Here in the Whitsundays our beautiful weather has remained hot, sitting on 30 degrees most days so I am still able to visit the Lagoon for my Aqua Aerobics workout. It is such a delight. The injury to my right knee sustained in the accident in Paris has improved immeasurably and I am feeling so much better.
This month I would like to tell you about our beautiful inner Coral Reef that surrounds the Whitsunday Islands and the outer Coral Reef just 2 1/2 hours Ferry ride from Airlie Beach.
Worldwide there have been many news reports regarding the condition of the Coral along the Great Barrier Reef. It concerns me greatly to hear that there is extensive Bleaching of the Great Barrier Reef from New Guinea to Cairns. Further south between Cairns and Townsville there has been 30% bleaching as well but the good news today is that this is likely to recover in time.
Here in the Whitsundays as reported by Sir David Attenborough we have dodged a bullet and our Coral is still as beautiful as ever.
In the Whitsunday Times Newspaper dated 19/5/16 a headline stated “Operators say Reef is still full of Colour” A special article uncovering the latest findings with observations by the our local tour operators was reported.
The tour operators who regularly visit the Reef commented on the state of the Coral. They believe that there is a small proportion of Coral that is bleached but that the “majority of our Coral Reef is untouched. It is still beautiful. It’s still lovely” one operator is quoted as saying.

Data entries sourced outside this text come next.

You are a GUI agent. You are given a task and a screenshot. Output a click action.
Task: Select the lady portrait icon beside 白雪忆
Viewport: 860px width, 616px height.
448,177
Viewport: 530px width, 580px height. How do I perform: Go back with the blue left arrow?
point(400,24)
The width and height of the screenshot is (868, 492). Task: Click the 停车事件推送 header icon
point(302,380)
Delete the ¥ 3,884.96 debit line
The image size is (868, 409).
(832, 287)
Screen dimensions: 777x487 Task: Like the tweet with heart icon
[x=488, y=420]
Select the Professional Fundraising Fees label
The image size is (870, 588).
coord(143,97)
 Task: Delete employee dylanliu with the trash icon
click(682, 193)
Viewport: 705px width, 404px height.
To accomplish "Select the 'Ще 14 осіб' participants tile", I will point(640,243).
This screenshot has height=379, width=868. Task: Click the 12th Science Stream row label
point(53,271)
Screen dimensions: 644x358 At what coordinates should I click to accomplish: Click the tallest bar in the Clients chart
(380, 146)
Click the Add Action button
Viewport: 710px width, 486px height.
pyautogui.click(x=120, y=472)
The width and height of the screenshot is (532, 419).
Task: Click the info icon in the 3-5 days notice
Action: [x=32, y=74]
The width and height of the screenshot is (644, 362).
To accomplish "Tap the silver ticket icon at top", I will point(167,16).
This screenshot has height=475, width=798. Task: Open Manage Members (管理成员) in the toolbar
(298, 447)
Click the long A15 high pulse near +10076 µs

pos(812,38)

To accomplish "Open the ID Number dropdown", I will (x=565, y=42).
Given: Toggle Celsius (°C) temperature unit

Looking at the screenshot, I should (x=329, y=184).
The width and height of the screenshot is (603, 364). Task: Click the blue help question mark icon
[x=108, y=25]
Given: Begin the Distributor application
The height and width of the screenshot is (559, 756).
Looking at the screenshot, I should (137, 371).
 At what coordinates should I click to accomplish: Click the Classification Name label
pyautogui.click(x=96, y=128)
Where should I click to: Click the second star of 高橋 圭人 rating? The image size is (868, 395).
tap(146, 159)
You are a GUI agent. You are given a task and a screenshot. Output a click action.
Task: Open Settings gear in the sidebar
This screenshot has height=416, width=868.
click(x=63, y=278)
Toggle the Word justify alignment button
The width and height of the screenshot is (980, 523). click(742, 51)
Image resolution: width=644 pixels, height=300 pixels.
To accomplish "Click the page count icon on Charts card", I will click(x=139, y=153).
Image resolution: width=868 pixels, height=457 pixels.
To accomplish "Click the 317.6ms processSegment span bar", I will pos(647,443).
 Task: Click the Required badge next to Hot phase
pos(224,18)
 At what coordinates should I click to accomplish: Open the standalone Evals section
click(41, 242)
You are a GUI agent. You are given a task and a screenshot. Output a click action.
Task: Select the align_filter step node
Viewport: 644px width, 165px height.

Living in the Whitsundays and constantly talking to our visitors, I get to appreciate once again the beauty of the Great Barrier Reef. Travelers are amazed by the beauty of the Great Barrier Reef and take home with them the treasured memories of their time spent in the Whitsundays.
It also brings back the wonderful memories I have of when Barry and I lived on our Yacht for 3 1/2 years when we first arrived in the Whitsundays back in the year 2000. I never tired of sailing out to the Islands and looking through the clear azure blue waters to the Coral below as we drifted by. The colours were spectacular. Every Island seemed to have its own variety of coral each with differing colours and shapes. We would switch on the Depth sounder as we sailed across the coral because there was no way of telling visually how close the Coral Reef was to the bottom of our hull. I would be surprised by the great distance between our keel and the Coral as it always felt so close.
One particularly wonderful memory I have is when we dropped Anchor just off Thomas Island during the Wet season during what is known as the “Spring Tides”. This means that the Tidal range fluctuates greater than usual. In North Queensland we usually have a tidal range of 5 metres daily but during this time it is much more.
On this occasion the tide had dropped so low that the Coral Reef was exposed above the Ocean waves. The water was so smooth it was like glass. As the evening settled and I looked out over our stern, I saw what appeared to be masses of colour on the horizon.
We waited until morning and very early took our tender to see this beautiful Coral garden that had emerged over night.
We followed a Green Turtle who was swimming amongst the Coral Reef and so as not to damage the Coral, we rowed gently in and around this beautiful Coral garden. As I sat in our Tender, with the Coral at shoulder height, I was amazed to see the beauty of the many shapes and colours that surrounded me.
The Coral has names like Brain Coral and I could make out the shapes to identify with each description. The colours we saw that day were soft pastels of Mauves, whites, pinks and oranges. Some Coral Reefs that I have seen surrounding other Islands are much more vivid in colour with strong reds, purples, yellows and greens on show.
We spent about 1 hour rowing around our Coral garden but I will never forget that amazing sight.
I have snorkelled many times amongst the Coral and love the sensation of swimming with nature as the colourful fish swim beside you to welcome you to their playground.
It is so important to protect our Coral and to save our magnificent Great Barrier Reef for future generations to enjoy.